Tijdens de rechtszaak benadrukte Welter de angst en onzekerheid die de verzakking bij haar en haar negenjarige dochter teweegbracht. Ze vertelt dat zowel haar slaapkamer als die van haar dochter al een jaar onder water stond voordat de gemeente het pand sloot, waardoor ze in de woonkamer „samen op een stretcher” moesten slapen.

En ook bij de overstap naar Welters tijdelijke onderkomen ging nogal wat mis. Zo kon ze zich lang niet inschrijven op het nieuwe adres omdat ze geen huurcontract kreeg, en betaalde ze acht maanden lang huur voor het appartement aan de Admiraal de Ruijterweg, terwijl ze daar niet meer in mocht. Ook zit ze voor dat appartement nog steeds vast aan een contract voor gas, water en licht. Voor het verbreken daarvan is medewerking van Rappange nodig, die volgens Welter „ondanks maandelijkse herinneringsmails” uitblijft.
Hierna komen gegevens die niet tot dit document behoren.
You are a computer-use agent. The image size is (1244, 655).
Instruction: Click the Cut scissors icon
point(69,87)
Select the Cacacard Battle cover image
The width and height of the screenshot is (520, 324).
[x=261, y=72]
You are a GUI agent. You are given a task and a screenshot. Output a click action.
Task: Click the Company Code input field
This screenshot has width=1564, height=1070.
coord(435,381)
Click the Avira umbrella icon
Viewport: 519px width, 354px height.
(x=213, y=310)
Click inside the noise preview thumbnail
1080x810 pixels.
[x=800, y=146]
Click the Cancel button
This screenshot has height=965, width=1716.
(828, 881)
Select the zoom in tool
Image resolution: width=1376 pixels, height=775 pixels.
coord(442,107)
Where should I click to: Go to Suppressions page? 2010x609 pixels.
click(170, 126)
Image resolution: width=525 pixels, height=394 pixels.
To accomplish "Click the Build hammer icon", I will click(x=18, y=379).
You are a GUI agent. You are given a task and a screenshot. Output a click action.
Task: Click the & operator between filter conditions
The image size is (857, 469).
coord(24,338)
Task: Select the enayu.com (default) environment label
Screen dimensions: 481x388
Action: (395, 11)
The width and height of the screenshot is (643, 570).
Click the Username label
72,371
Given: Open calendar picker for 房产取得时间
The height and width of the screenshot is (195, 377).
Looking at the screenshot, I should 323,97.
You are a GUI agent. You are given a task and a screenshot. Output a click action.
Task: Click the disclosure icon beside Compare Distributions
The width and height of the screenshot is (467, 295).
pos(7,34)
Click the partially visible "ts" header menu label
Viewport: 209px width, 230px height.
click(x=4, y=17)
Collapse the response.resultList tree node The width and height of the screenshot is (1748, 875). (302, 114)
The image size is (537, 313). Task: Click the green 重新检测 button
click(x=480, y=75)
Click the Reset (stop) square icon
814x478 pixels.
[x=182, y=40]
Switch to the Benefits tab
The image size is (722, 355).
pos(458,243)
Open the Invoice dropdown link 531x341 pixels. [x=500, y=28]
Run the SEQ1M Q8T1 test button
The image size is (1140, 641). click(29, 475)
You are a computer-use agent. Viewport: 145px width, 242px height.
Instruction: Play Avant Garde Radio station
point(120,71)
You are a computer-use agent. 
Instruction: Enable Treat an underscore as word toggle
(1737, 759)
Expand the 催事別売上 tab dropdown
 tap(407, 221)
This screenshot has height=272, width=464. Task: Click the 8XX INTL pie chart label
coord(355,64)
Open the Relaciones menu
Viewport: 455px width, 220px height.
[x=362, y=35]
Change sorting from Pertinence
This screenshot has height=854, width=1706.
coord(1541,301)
Achtergevels van de panden aan de Admiraal de Ruijterweg in Amsterdam.
Foto Isa Wolthuis

Zwakke positie huurder

Woede over de manier waarop Rappange is omgegaan met de verzakking is voor Zuiker en Welter dan ook een van de beweegredenen om met een gang naar de rechter te proberen hun appartementen aan „de Admiraal” te behouden.

Terug in haar eigen appartement op de tweede verdieping stelt Zuiker dat de zaak toont hoe zwak huurders ook vandaag de dag kunnen staan ten opzichte van hun verhuurder. Voor tien van de twaalf woningen is Rappange erin geslaagd om via de gerechtelijke ontbinding het huurcontract te ontbinden.

„Als je als huurder de taal minder goed spreekt, of financieel kwetsbaar bent, durf je waarschijnlijk niet te procederen tegen een grote partij als Rappange. Die mensen worden zo weggedrukt uit Amsterdam”, zegt Zuiker.

Haar huis aan de Admiraal de Ruijterweg is inmiddels een tijdscapsule voor het soort dingen dat je achterlaat als je een pand snel moet verlaten. In de keuken staat een kwart pak cornflakes al anderhalf jaar klaar om te worden leeggegeten. De kasten in de woonkamer zijn nog gevuld met boeken, glazen en bordspelletjes. Op de voordeur waarschuwt een briefje de katten niet te laten ontsnappen.

Zuiker en Welter vrezen dat het voor hen moeilijk wordt om een nieuwe plek te vinden als de rechter de ontbinding van hun huurcontract toestaat. Zo is Zuikers wachttijd voor een sociale huurwoning vanwege die ontbinding teruggebracht van vijfentwintig naar zeven jaar. „Daar maak ik geen kans mee. Dan wordt het Aalsmeer, of Hoofddorp.”

Zuiker kijkt nog even om naar haar balkon. Er is een duif gaan nestelen in de kattenbak die daar nog altijd staat. „Gelijk heeft-ie!”, roept ze. Na vier keer trekken slaagt ze erin om de klemmende voordeur van haar huis achter zich dicht te doen.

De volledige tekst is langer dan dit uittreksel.